Eco-Heroes In Our Midst

By Patricia Houser
For Nature’s Sake

Patricia Houser

As we have learned to recognize the role of essential workers – people whose behind-the-scenes labor supports individual and community well-being – it’s reasonable to wonder, “Who ensures that we have clean air to breathe and water to drink, and who is, really, safeguarding the landscapes and wildlife that enable humans to survive here?”

While Mother Nature once offered those amenities for free, we now rely upon laws and organizations to restore and protect our water, air and ecosystems.

This year, two of our state’s eco-heroes were singled out for recognition by the Environmental Protection Agency. Out of 20 awards allotted to individuals and organizations across New England, the two honorees from Connecticut were Sharon Lewis, who received an individual EPA merit award for her work as executive director of the Connecticut Coalition for Environmental and Economic Justice, and Betsey C. Wingfield, who received a lifetime achievement award after 34 years at the state Department of Energy and Environmental Protection.

“Sharon Lewis embodies the best of the environmental movement,” says the glowing commendation from the EPA’s merit awards program. During the past year Lewis has mobilized to limit the expansion of a landfill that has already sickened neighboring communities and lobbied for better air quality in schools, school bus electrification and clean energy.

She has done this in part by bringing to the conversation powerful insights into ongoing, disproportionate, exposure of Black, indigenous, and people of color (commonly called BIPOC) populations to pollution in our state, as well as a need to recognize the legacy and persistence of racism in land use decision-making. In a talk to a group of college students, which was one of over 100 online virtual appearances she has made in recent years, Lewis emphasized that the ultimate goal of environmental justice is not to equalize pollution but eliminate harms completely.

Wingfield, deputy commissioner of DEEP for the last three years, has been “in the room where it happened” (to quote the Broadway show Hamilton) for over three decades of key policy decisions and actions to restore and protect natural resources in our state. The EPA notes that she has “found equitable solutions to environmental challenges, relying on science, innovation, and partnerships,” including the landmark nitrogen trading program for wastewater treatment plants that has improved the quality of Long Island Sound, and the recently established state water plan. The EPA further described her work on brownfield and superfund clean ups and other initiatives that she either spearheaded or contributed to, drawing upon her insights and abilities as a scientist and administrator.

Wingfield retired earlier this year, and now, reflecting on the lifetime achievement award, feels “honored and humbled that my colleagues at DEEP nominated me and that the EPA selected me…I feel incredibly grateful to have been able to spend three plus decades working on behalf of Connecticut environment and its citizens. I am born and bred in Connecticut; its resources and people and places are really important to me.”
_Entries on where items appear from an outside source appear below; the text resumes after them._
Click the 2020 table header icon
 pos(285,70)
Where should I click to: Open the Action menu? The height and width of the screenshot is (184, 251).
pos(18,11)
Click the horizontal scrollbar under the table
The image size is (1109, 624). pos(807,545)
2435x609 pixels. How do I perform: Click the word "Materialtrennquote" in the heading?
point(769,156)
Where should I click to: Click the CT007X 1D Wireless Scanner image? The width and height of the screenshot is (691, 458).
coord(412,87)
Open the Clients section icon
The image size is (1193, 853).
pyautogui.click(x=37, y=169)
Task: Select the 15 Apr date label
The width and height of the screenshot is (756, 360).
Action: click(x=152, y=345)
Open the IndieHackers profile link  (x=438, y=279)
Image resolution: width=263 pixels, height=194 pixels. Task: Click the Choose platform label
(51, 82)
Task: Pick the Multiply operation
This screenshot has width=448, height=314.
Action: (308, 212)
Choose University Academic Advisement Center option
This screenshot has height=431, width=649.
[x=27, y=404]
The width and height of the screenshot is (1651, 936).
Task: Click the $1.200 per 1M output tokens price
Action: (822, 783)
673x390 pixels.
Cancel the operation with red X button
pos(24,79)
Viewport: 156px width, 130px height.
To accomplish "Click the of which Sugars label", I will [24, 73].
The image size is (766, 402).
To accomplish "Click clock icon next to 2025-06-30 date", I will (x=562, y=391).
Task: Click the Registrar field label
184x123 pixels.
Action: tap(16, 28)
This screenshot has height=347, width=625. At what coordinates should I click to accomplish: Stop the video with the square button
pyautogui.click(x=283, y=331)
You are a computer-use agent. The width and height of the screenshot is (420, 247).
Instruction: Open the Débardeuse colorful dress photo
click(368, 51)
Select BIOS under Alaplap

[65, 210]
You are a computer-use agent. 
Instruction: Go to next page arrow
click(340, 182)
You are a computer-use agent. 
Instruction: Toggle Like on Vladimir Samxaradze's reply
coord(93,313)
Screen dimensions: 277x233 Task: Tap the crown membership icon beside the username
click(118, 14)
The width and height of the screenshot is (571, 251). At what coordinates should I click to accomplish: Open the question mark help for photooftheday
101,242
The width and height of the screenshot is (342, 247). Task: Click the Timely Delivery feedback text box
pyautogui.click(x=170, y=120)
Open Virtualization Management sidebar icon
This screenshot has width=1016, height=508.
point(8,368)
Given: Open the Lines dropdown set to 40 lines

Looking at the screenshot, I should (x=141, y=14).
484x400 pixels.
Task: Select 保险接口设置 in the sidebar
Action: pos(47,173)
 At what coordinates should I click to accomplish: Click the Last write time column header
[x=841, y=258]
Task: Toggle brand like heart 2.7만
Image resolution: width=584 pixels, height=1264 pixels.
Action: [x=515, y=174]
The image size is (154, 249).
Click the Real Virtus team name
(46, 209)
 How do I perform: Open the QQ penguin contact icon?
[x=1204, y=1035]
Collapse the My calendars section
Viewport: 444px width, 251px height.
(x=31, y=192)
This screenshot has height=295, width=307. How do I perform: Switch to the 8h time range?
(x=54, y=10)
When I asked these honorees for their ideas about addressing environmental challenges in the new year, they both referred to the importance of public education.

“We’ve done a lot…through regulation…A lot of our challenges today are about collective individual actions,” she said, adding, “I think we need to give people information so that they understand what their part is.”

An informed public would reflect on how they are managing their organics, for example.

“Are they recycling to the full extent that they can? Are they thinking about their carbon footprint – and what they can do to reduce that?” she asked.

When people figure out how to reduce their energy usage and their gas usage, it can help people economically too.

“A lot of things that are win for the environment are a win for the individual,” Wingfield said.

Lewis’s first thought also was to encourage people to reduce their waste, endorsing slogans like, “practice zero waste,” and “reduce, reuse, refuse, and then recycle.”

“Try to keep stuff out of the waste stream,” she said. “Think about how much we buy, how much we waste – reconfigure your brain as far as ‘Do we really need this?’ or ‘How can I use this three or four times before I throw it away?’”

The other piece of public awareness and policy that must accompany any effort going forward, Lewis said, is a matter of “people using their privilege, white or black but mostly white, to make sure equity and justice are infused into everything that’s done.”

That means, regardless of the setting, calling out a person for racist or discriminatory words and deeds. And it means including impacted communities at the table when land use decisions are made.

“It’s not just about pollution,” Lewis said. “Urban planners, architects, zoning boards, financial institutions, housing people, energy and more, stakeholders should consider environmental justice in every decision they make beginning with looking around the table. If the marginalized and disenfranchised are not there, cancel the meeting. For too long, BIPOC participants have been added to the decision-making tables late, as an afterthought. Why is this still happening?”

Connecticut is an environmentally healthier place because of people like Lewis and Wingfield. They also remind us, among other things, that pollution, economics and equity are inseparable, that we have more work ahead, and that in the new year we each have a role to play in reducing waste and carbon footprints and shaping community conversations.

Patricia Houser, PhD, AICP, shares her exploration of local and regional environmental issues in this column as a member of the nonpartisan Milford Environmental Concerns Coalition.